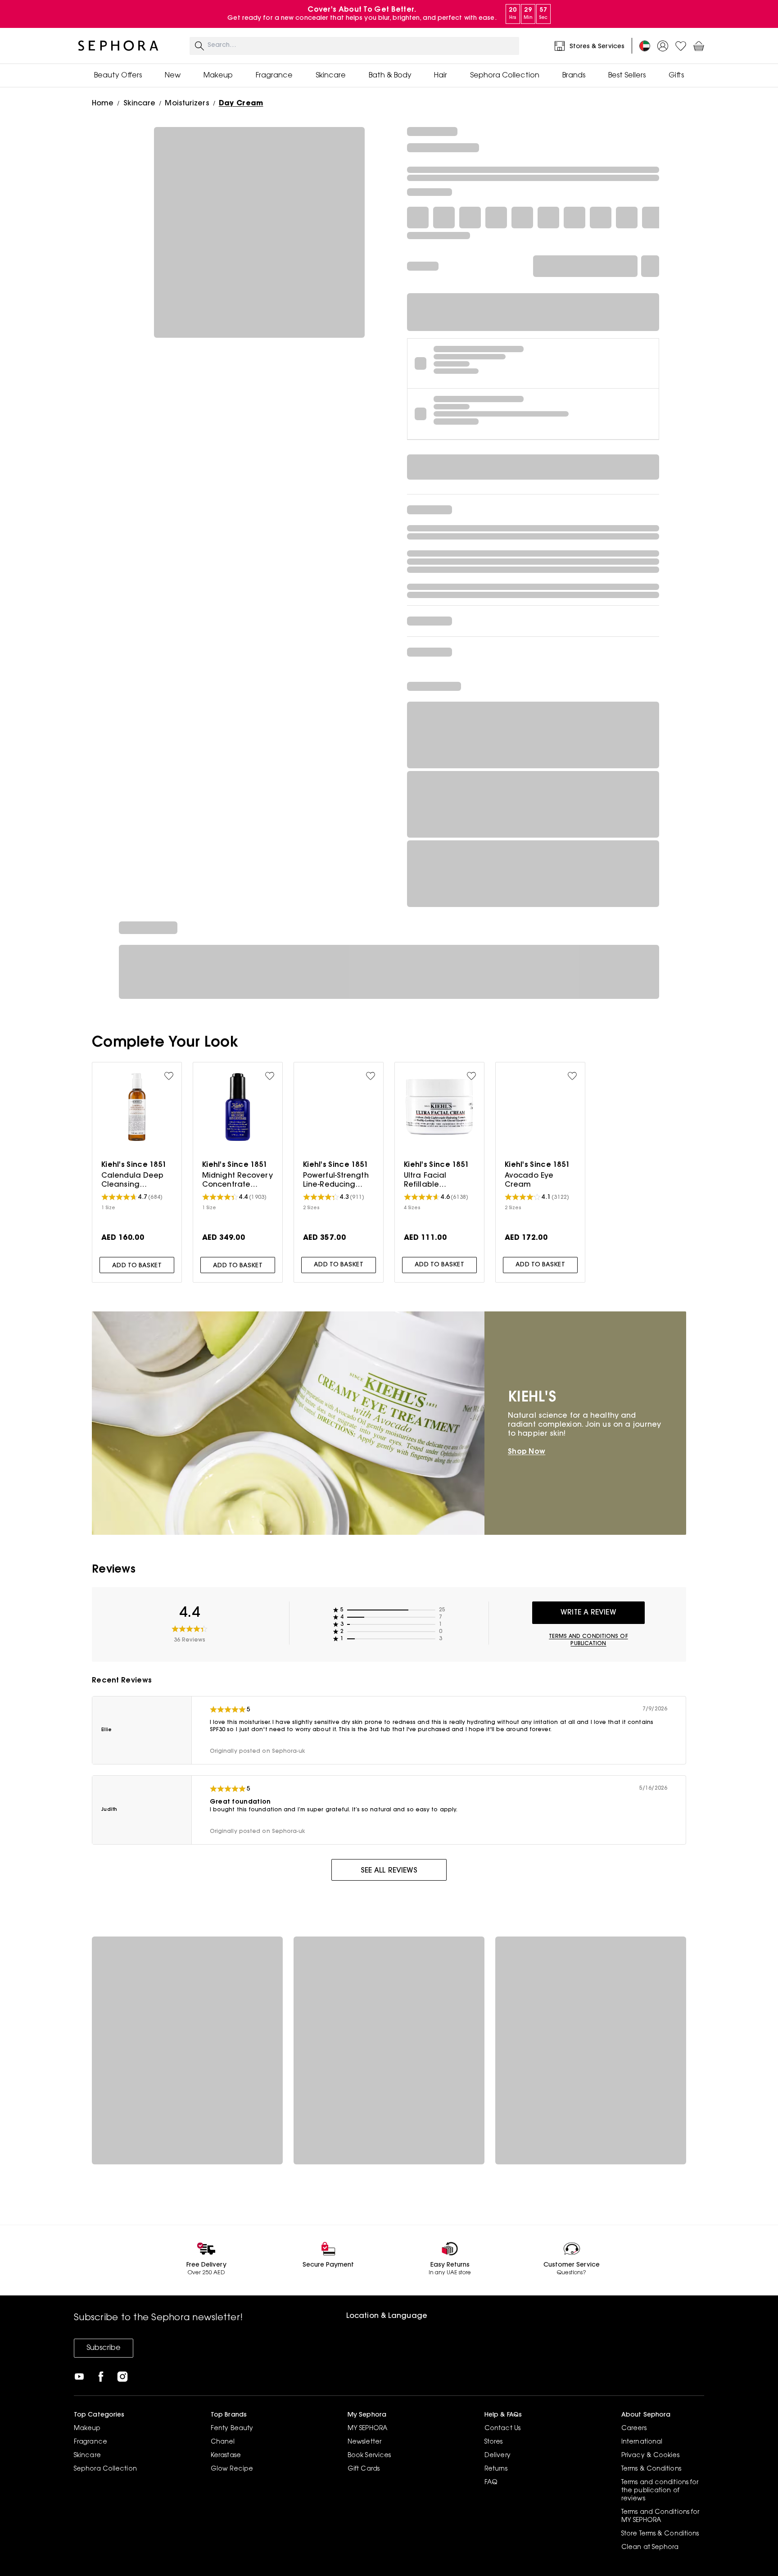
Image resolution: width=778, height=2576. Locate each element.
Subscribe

...

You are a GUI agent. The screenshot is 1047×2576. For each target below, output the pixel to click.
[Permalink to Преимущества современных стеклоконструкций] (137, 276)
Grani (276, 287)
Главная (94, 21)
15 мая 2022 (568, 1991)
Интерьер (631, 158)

---

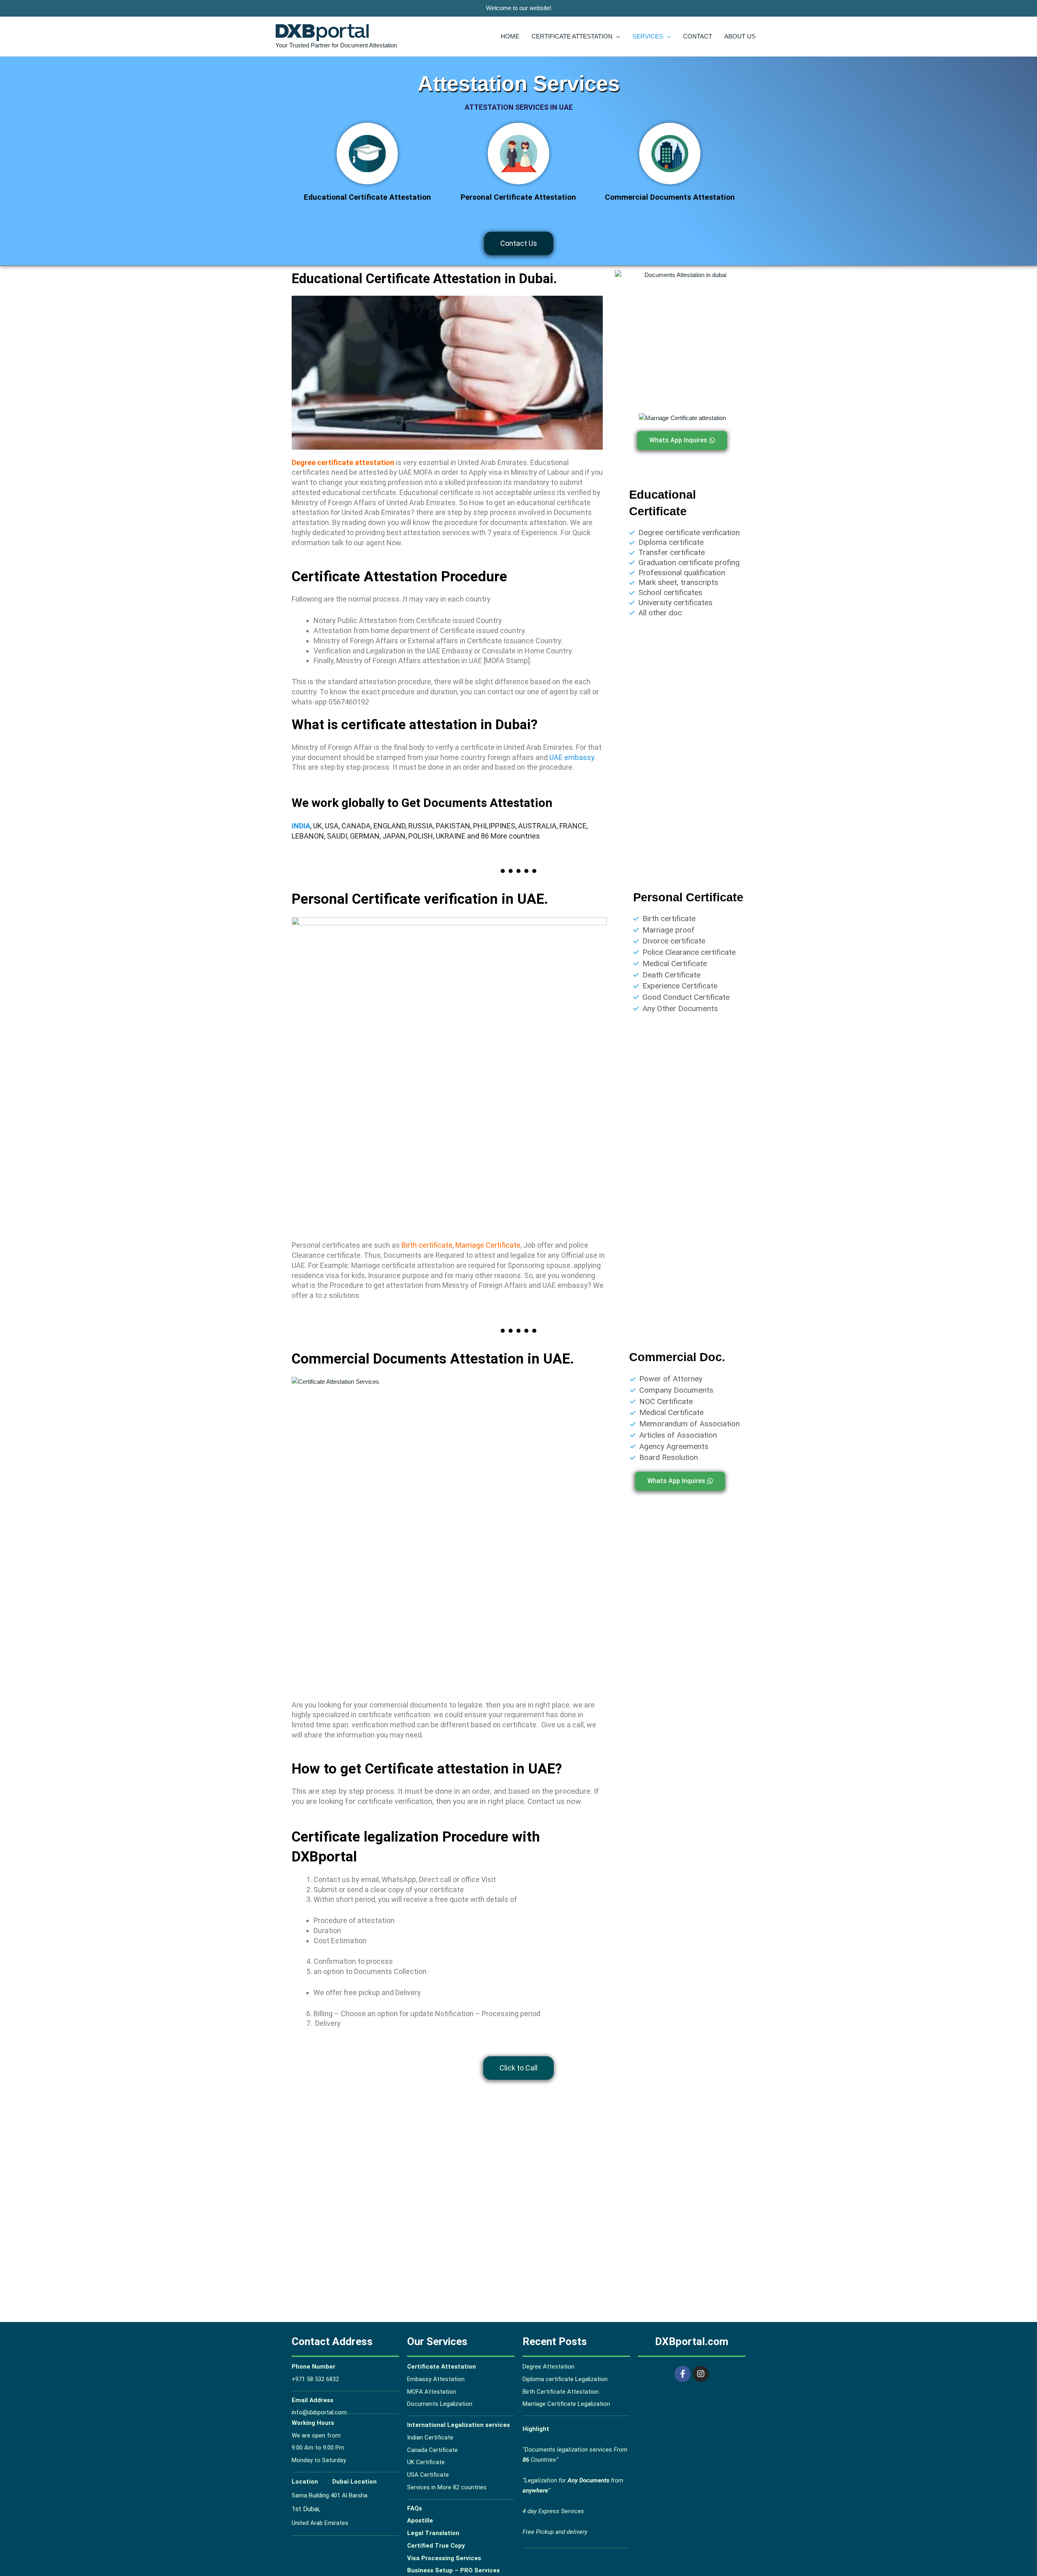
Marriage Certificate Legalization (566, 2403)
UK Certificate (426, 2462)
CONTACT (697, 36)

* YOUR TASK
Each line in the entries above, starting at the line with "[Permalink to Преимущества" and ending at the line with "Интерьер (631, 158)", is to be printed exactly, and only those lines.

* SOLUTION TO THIS EXERCISE
[Permalink to Преимущества современных стеклоконструкций] (137, 276)
Grani (276, 287)
Главная (94, 21)
15 мая 2022 (568, 1991)
Интерьер (631, 158)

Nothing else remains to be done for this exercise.